Exercise goal
Search the data for the string "Image" and copy each line in which it appears.

[[ Supplied material, beginning ]]

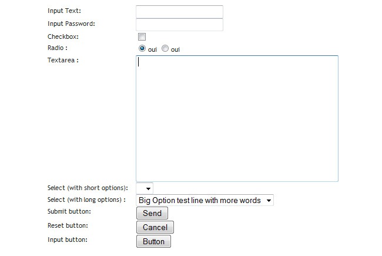Click the Cancel reset button
Screen dimensions: 382x256
pyautogui.click(x=155, y=227)
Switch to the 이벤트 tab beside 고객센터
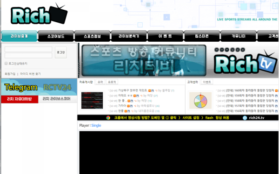The width and height of the screenshot is (279, 174). click(207, 82)
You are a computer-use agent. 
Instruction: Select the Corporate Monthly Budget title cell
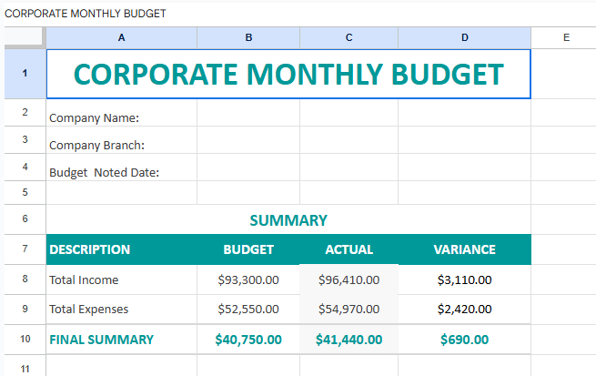[288, 75]

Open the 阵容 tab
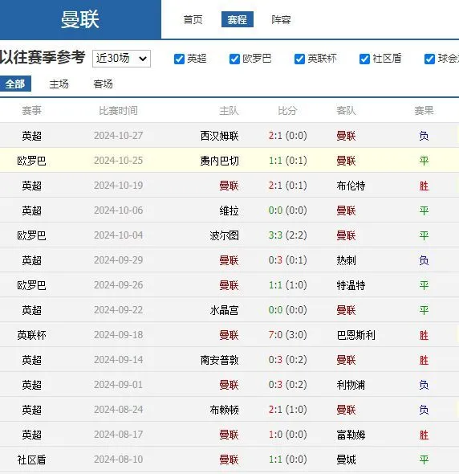pyautogui.click(x=281, y=19)
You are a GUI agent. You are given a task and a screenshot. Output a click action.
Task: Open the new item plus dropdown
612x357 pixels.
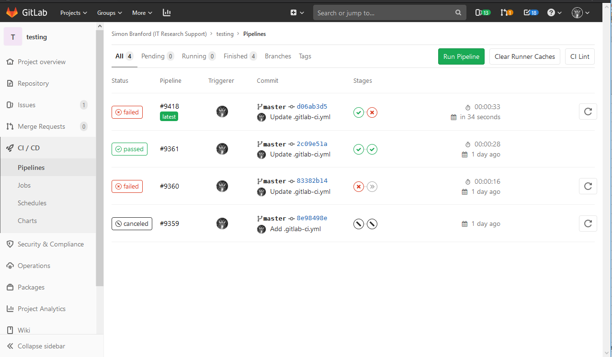[x=297, y=13]
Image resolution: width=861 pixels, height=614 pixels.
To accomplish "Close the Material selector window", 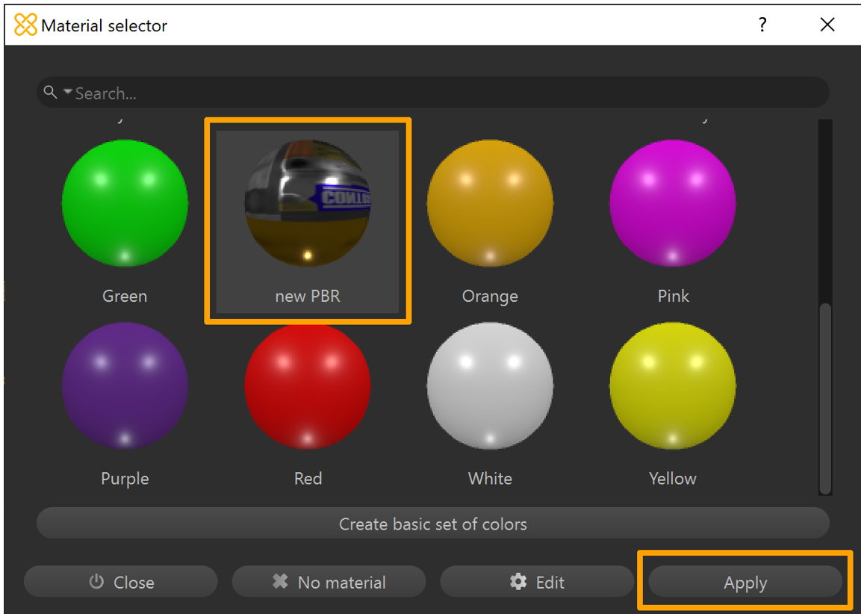I will coord(827,25).
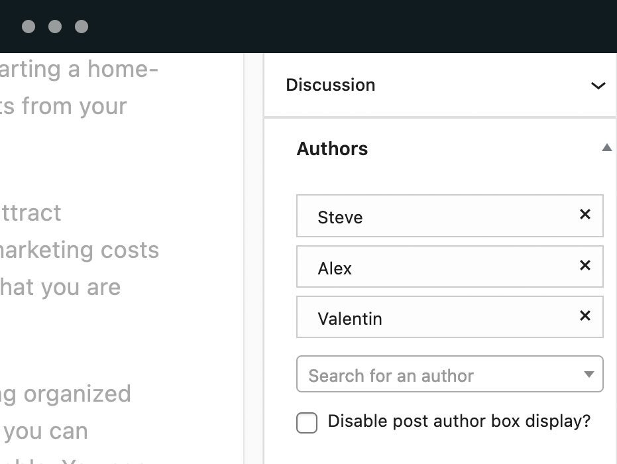
Task: Click the chevron beside Discussion
Action: (x=598, y=86)
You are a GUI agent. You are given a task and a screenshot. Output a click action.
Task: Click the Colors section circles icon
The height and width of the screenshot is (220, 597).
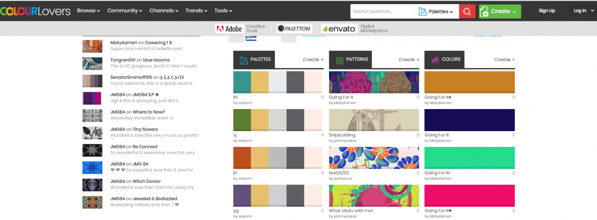click(x=435, y=60)
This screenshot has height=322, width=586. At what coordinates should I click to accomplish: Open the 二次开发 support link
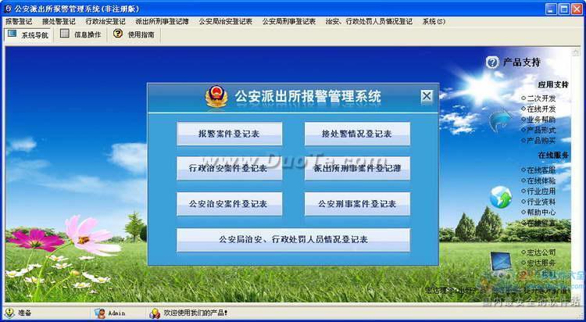tap(541, 98)
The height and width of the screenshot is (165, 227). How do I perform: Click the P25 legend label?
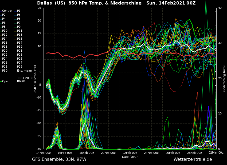20,59
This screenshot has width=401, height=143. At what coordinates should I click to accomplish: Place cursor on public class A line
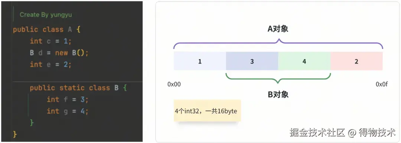click(x=47, y=29)
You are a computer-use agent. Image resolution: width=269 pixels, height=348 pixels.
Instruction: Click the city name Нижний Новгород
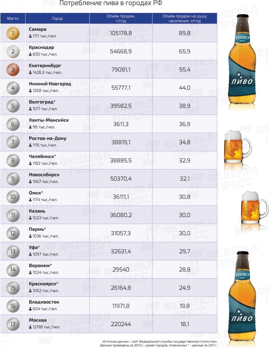click(50, 84)
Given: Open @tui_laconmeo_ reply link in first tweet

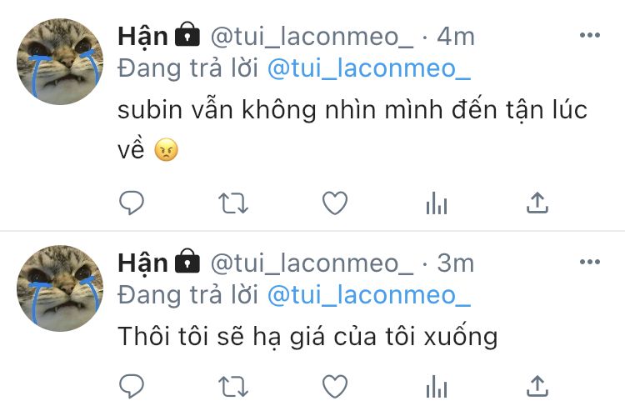Looking at the screenshot, I should coord(369,68).
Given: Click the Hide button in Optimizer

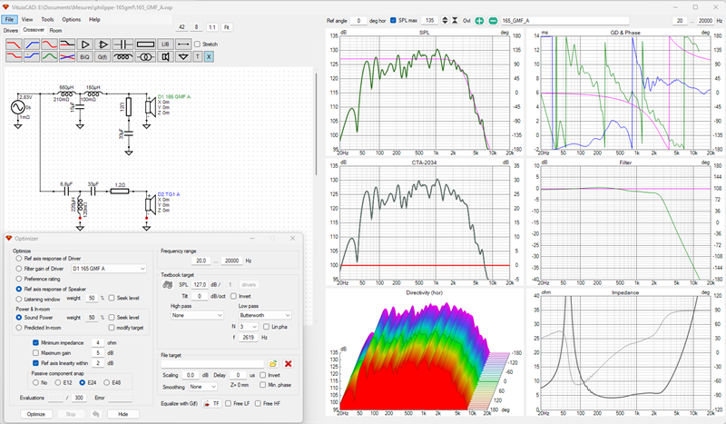Looking at the screenshot, I should [123, 414].
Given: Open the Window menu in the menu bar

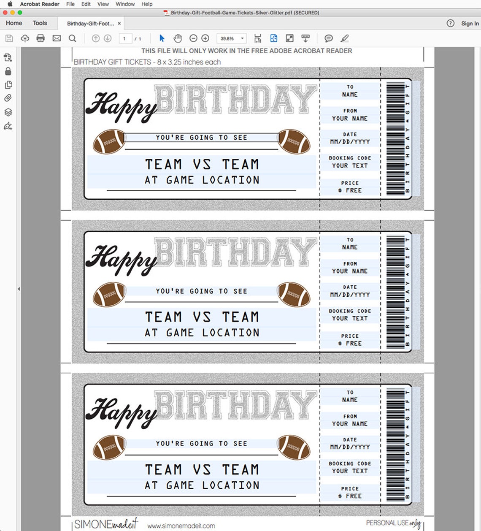Looking at the screenshot, I should (125, 4).
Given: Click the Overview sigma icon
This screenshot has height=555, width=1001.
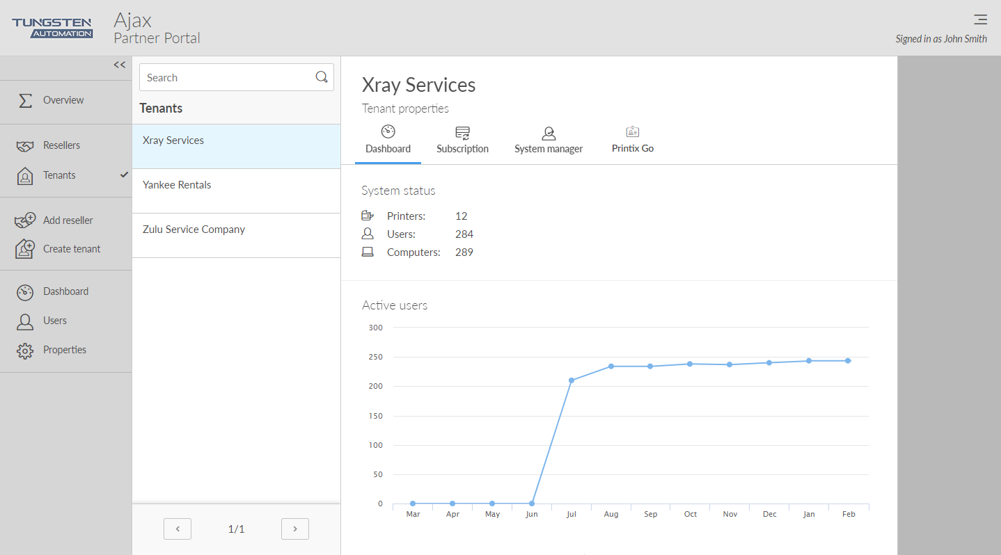Looking at the screenshot, I should click(x=25, y=100).
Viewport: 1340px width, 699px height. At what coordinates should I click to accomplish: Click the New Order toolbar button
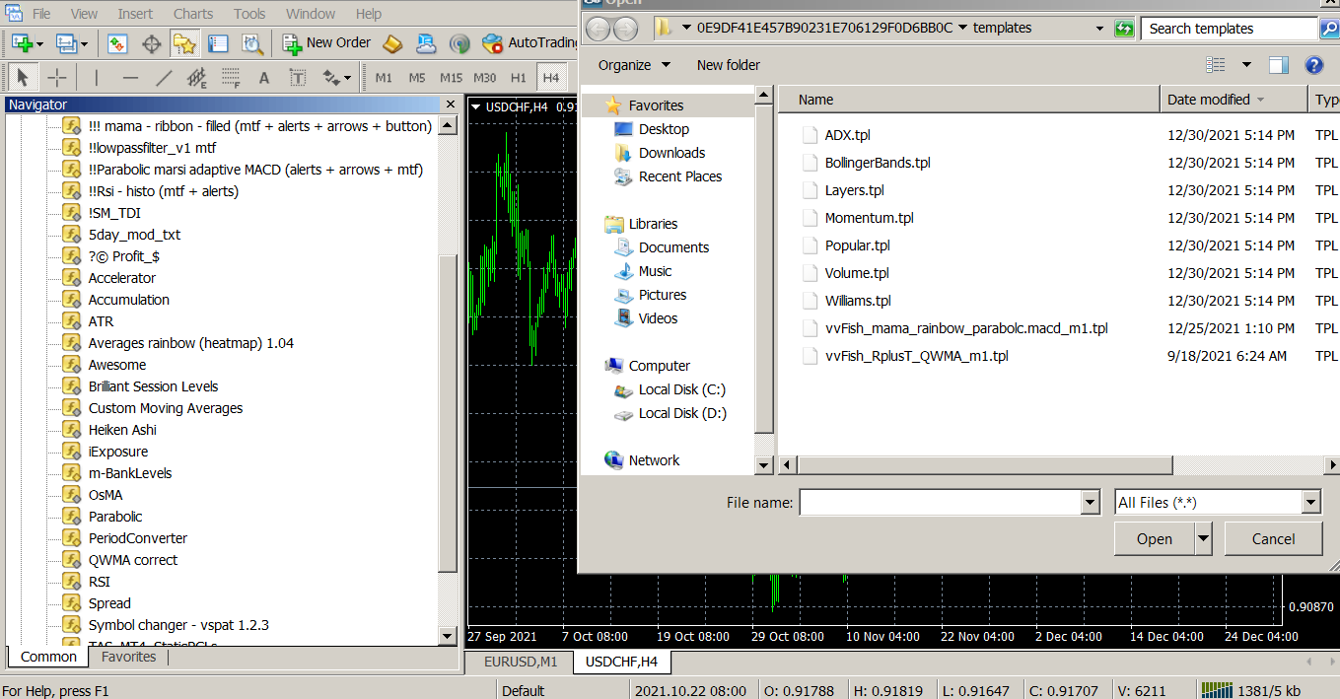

[[ Supplied material, end ]]

Solution below
Image resolution: width=861 pixels, height=614 pixels.
You are a computer-use agent. Image resolution: width=269 pixels, height=348 pixels.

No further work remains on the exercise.